Passion, Knowledge and Wine
Establishing a Fair Equity Allocation within a Startup Venture

Blog What You Love, The Money Will Follow

I signed an agreement with Newstex yesterday to include the Gumption weblog feed in the collection of online content they make available to their customers:

The revolutionary Newstex Blogs On Demand product delivers value-added full-text blog content.
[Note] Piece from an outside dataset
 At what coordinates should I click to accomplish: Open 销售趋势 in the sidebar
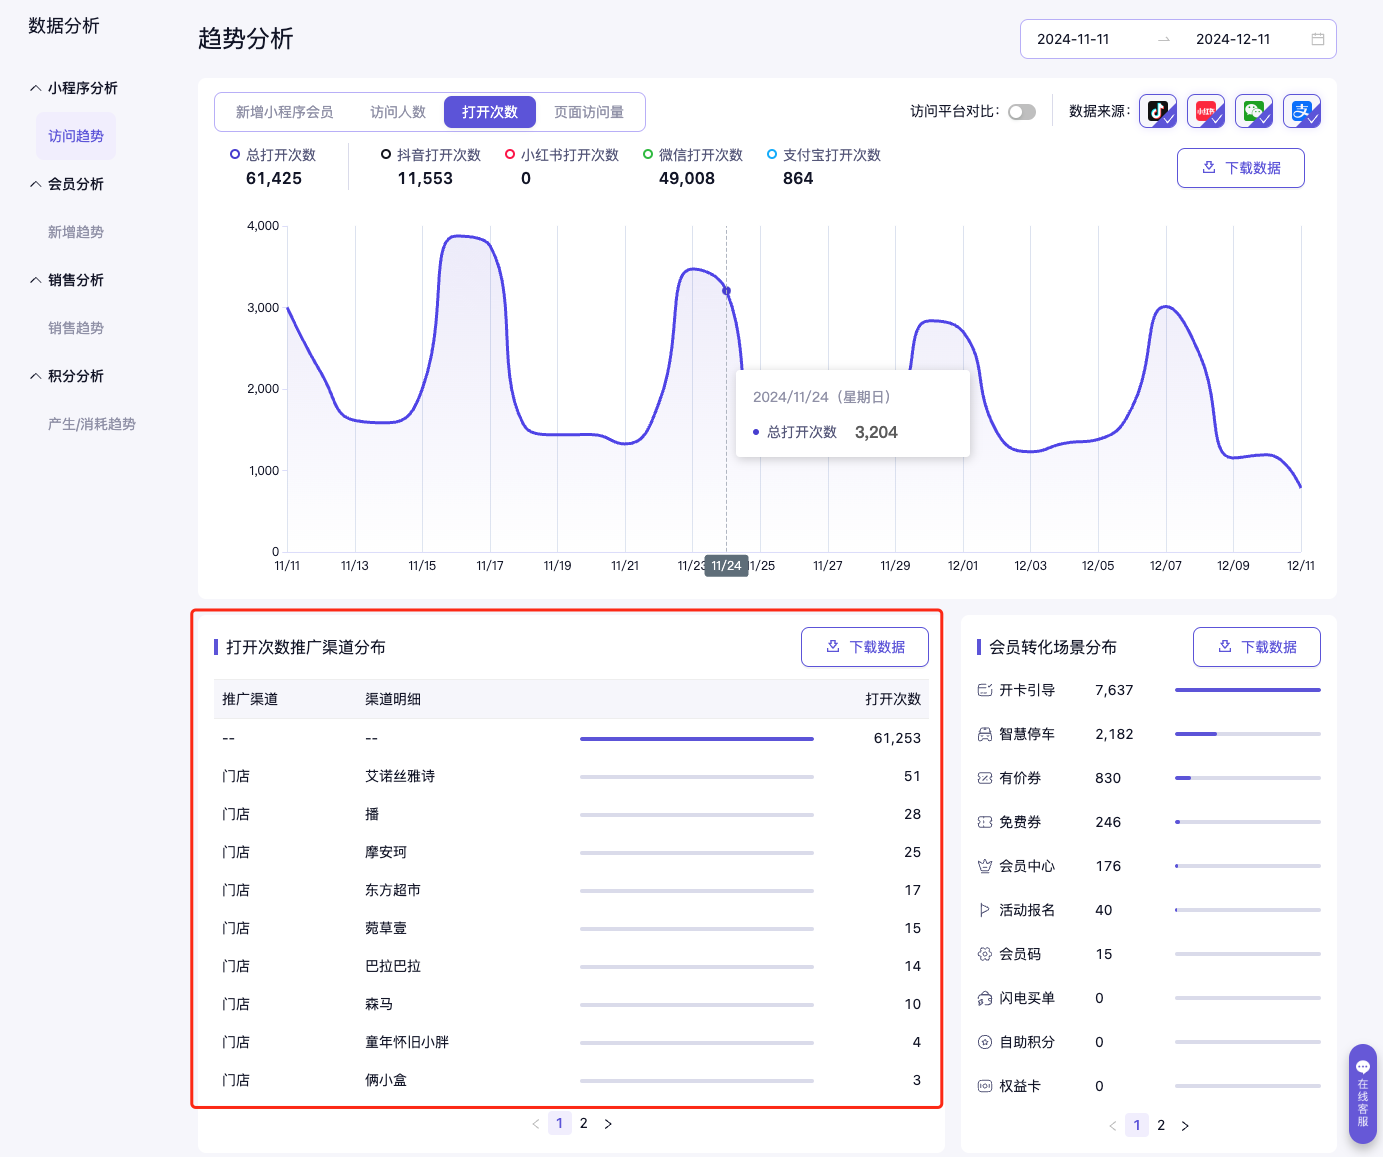tap(76, 328)
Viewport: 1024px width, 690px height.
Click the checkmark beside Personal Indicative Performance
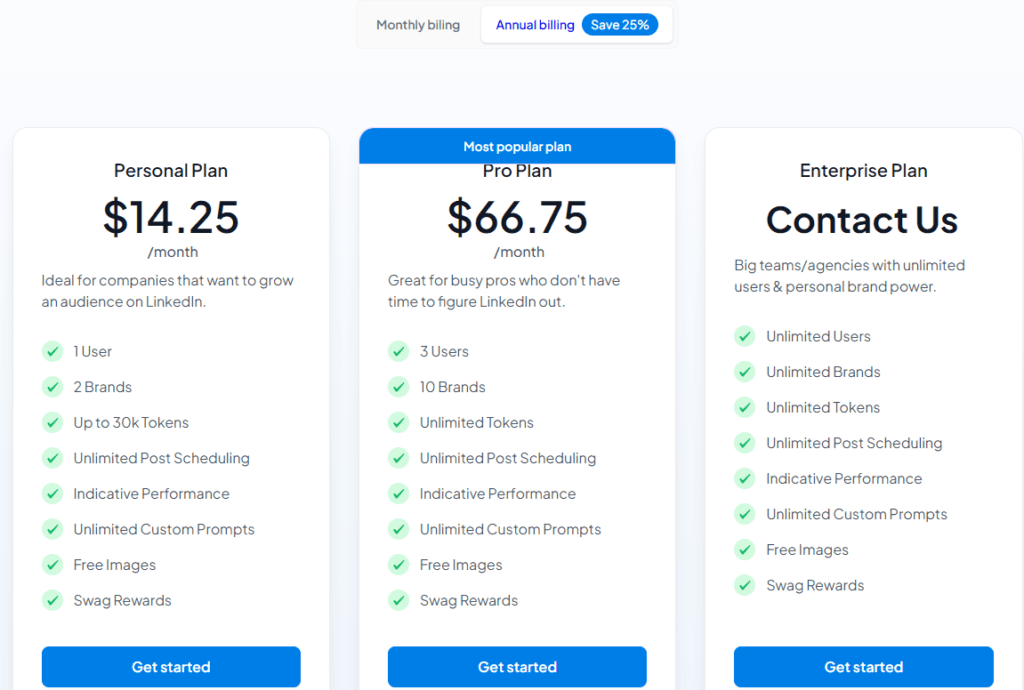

Newstex processes blogs in real-time through its NewsRouter technology to automatically tag each blog post with key data such as company names, stock tickers, key executives and government officials, and detailed topical categories for distribution to downstream enterprise customers to ensure greater exposure and reach for this valuable content.

I will receive a percentage of royalties generated by subscriptions that include the content from this blog.  My intention is to continue ruminating on what inspires me, what I aspire to, and/or what I perspire about without being influenced by this arrangement with Newstex.  The only change I expect is to have more incentive to blog more often (though my uncertainty over whether this will help me be a better blogger continues ... perhaps increasing the quantity of my blog posts will help me gain clarity on this issue -- doing something, rather than simply thinking, about it).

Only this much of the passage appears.